Background: The T-cell spot test for tuberculosis (T-SPOT.TB) with false positives and false negatives exists in the diagnosis of spinal infection. The objective of this study was to increase the diagnostic value precision and specificity of T-SPOT.TB in the identification of spinal tuberculosis (TB). Patients and Methods: Fifty-two patients suspected of having spinal TB from April 2020 to December 2021 were included, and all patients received T-SPOT.TB tests and surgical treatment. The composite reference standard was used to diagnose spinal TB. The T-SPOT.TB values were compared according to whether spinal TB was diagnosed, and the optimal cutoff values of diagnosis was determined by receiver operating characteristic (ROC) curve analysis.

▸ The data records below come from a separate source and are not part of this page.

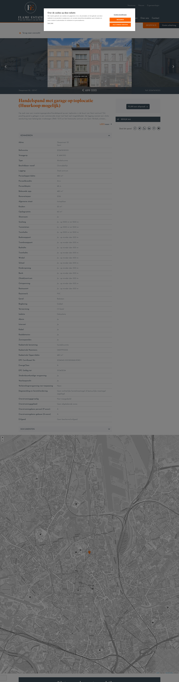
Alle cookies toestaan (120, 24)
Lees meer (50, 23)
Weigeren (120, 19)
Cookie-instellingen (120, 14)
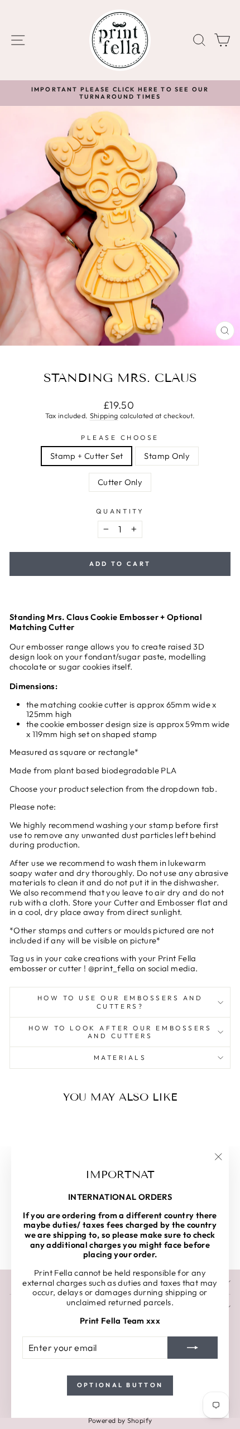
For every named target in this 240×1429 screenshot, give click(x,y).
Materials (120, 1057)
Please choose (120, 438)
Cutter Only (120, 482)
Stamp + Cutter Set (86, 456)
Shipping (104, 415)
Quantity (120, 511)
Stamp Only (167, 456)
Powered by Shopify (120, 1420)
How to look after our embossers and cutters (120, 1032)
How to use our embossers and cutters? (120, 1002)
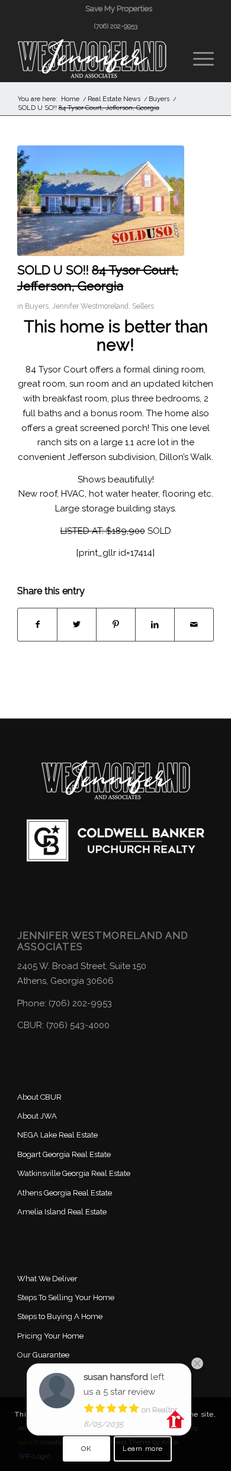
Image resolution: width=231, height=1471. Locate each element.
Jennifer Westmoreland (90, 306)
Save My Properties (118, 8)
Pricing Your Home (50, 1335)
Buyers (37, 306)
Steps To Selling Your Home (65, 1297)
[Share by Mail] (194, 624)
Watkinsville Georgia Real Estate (73, 1173)
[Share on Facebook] (37, 624)
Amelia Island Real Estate (62, 1211)
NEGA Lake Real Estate (57, 1134)
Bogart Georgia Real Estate (64, 1154)
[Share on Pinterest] (116, 624)
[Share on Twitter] (76, 624)
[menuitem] (118, 9)
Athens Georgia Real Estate (64, 1192)
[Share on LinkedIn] (155, 624)
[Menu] (197, 58)
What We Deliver (47, 1278)
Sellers (143, 306)
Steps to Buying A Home (59, 1316)
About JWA (37, 1116)
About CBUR (39, 1097)
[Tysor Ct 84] (100, 200)
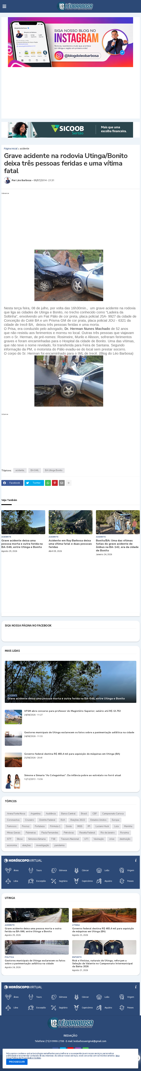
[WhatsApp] (48, 483)
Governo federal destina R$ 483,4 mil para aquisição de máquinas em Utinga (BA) (72, 754)
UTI (86, 839)
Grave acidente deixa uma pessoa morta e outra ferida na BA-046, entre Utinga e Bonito (22, 544)
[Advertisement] (70, 93)
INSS (79, 826)
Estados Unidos (98, 820)
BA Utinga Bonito (53, 470)
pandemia (59, 845)
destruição (125, 839)
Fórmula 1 (55, 826)
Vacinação (99, 839)
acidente (24, 148)
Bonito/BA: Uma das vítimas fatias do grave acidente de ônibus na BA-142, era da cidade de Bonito (117, 545)
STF (9, 839)
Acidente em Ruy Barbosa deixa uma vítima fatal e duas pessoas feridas (70, 544)
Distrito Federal (47, 820)
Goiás (69, 826)
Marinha (128, 826)
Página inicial (11, 148)
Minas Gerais (13, 832)
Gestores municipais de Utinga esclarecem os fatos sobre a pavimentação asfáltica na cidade (79, 732)
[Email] (62, 483)
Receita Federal (87, 832)
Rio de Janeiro (108, 832)
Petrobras (69, 832)
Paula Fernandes (49, 832)
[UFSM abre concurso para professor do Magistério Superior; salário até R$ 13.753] (13, 717)
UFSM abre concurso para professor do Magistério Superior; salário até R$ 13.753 (72, 711)
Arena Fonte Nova (16, 813)
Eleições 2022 (77, 820)
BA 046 (34, 470)
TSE (53, 839)
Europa (115, 820)
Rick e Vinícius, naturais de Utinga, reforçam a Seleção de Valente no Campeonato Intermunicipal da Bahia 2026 (102, 963)
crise (111, 839)
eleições (26, 845)
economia (12, 845)
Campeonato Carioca (113, 813)
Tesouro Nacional (70, 839)
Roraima (124, 832)
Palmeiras (31, 832)
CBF (95, 813)
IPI (89, 826)
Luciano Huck (102, 826)
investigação (42, 845)
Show (20, 839)
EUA (63, 820)
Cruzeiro (29, 820)
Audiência (51, 813)
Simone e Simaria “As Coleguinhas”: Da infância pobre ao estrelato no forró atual (72, 775)
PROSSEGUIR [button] (17, 1061)
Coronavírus (13, 820)
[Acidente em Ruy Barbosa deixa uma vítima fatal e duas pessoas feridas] (71, 522)
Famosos (12, 826)
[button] (4, 6)
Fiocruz (25, 826)
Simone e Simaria (37, 839)
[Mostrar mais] (69, 483)
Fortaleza (40, 826)
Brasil (84, 813)
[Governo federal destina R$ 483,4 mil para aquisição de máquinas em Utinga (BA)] (13, 760)
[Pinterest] (55, 483)
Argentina (35, 813)
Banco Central (68, 813)
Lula (116, 826)
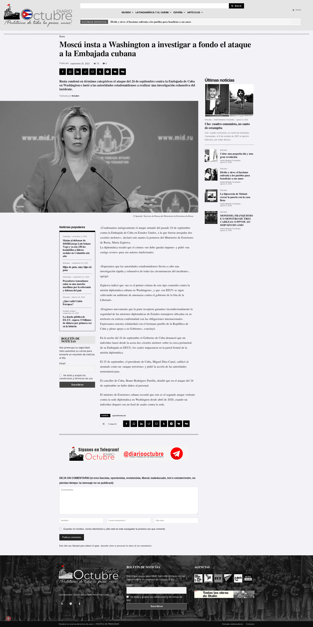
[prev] (294, 22)
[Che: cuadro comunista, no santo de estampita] (229, 100)
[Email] (92, 71)
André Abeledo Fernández (224, 120)
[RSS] (62, 604)
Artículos (66, 263)
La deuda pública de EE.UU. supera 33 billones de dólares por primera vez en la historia (77, 321)
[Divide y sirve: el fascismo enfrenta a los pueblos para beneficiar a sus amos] (211, 174)
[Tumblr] (100, 71)
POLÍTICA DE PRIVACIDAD (107, 624)
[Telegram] (107, 71)
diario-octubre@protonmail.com (91, 594)
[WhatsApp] (70, 71)
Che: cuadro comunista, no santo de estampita (227, 125)
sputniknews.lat (119, 415)
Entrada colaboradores (232, 624)
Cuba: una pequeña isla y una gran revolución (236, 155)
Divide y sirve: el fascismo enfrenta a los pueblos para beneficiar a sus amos (235, 175)
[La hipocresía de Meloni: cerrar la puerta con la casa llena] (211, 195)
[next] (299, 22)
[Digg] (122, 71)
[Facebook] (62, 71)
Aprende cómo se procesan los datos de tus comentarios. (126, 545)
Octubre (75, 96)
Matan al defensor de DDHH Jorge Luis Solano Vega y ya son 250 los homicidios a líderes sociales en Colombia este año (76, 248)
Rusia (62, 36)
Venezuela (67, 277)
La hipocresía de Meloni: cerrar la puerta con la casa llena (142, 22)
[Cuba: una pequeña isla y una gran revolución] (211, 155)
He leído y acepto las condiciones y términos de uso (76, 377)
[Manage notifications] (8, 618)
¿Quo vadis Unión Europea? (72, 302)
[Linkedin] (77, 71)
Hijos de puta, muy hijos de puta (77, 268)
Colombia (66, 236)
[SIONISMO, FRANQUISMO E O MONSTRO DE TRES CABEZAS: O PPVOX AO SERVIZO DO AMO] (211, 217)
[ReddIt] (85, 71)
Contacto (250, 624)
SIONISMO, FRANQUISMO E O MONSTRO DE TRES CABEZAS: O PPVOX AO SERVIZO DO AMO (236, 220)
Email (62, 363)
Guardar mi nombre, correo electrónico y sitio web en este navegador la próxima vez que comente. (114, 529)
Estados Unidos (69, 311)
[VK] (115, 71)
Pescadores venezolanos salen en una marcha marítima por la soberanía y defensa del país (77, 285)
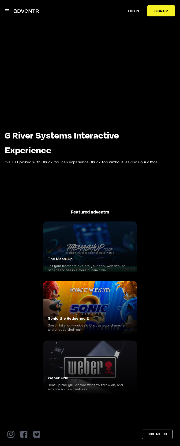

Results: All patients were followed up for at least one year. The sensitivity, specificity, positive predictive value, and negative predictive value of the T-SPOT.TB test in assisting the diagnosis of spinal TB were 91.67%, 71.43%, 73.33%, and 90.9%, respectively. We determined that the values of early secreted antigen target 6 (ESAT-6) antigen and culture filter protein 10 (CFP-10) antigen were determined to be diagnostic for spinal tuberculosis, with areas under the curve equal to 0.776 and 0.852, respectively; the cutoff values for the diagnosis of ESAT-6 antigen and CFP-10 antigen were calculated as 40.5 spot forming cells (SFCs) per 106 peripheral blood mononuclear cells (PBMCs) and 26.5 SFCs/106 PBMCs, respectively. Follow-up for all patients was 12 months, and in this period, C-reactive protein (CRP), erythrocyte sedimentation rate (ESR), visual analog scale (VAS) score, and Oswestry Dysfunction Index (ODI%) were different between groups (p < 0.05). Conclusions: The T-SPOT.TB test is considered a milestone discovery in the diagnosis of TB; there are still many false-positive samples, but the diagnostic specificity was improved in the study, allowing spinal infections to be treated accurately and in a timely manner.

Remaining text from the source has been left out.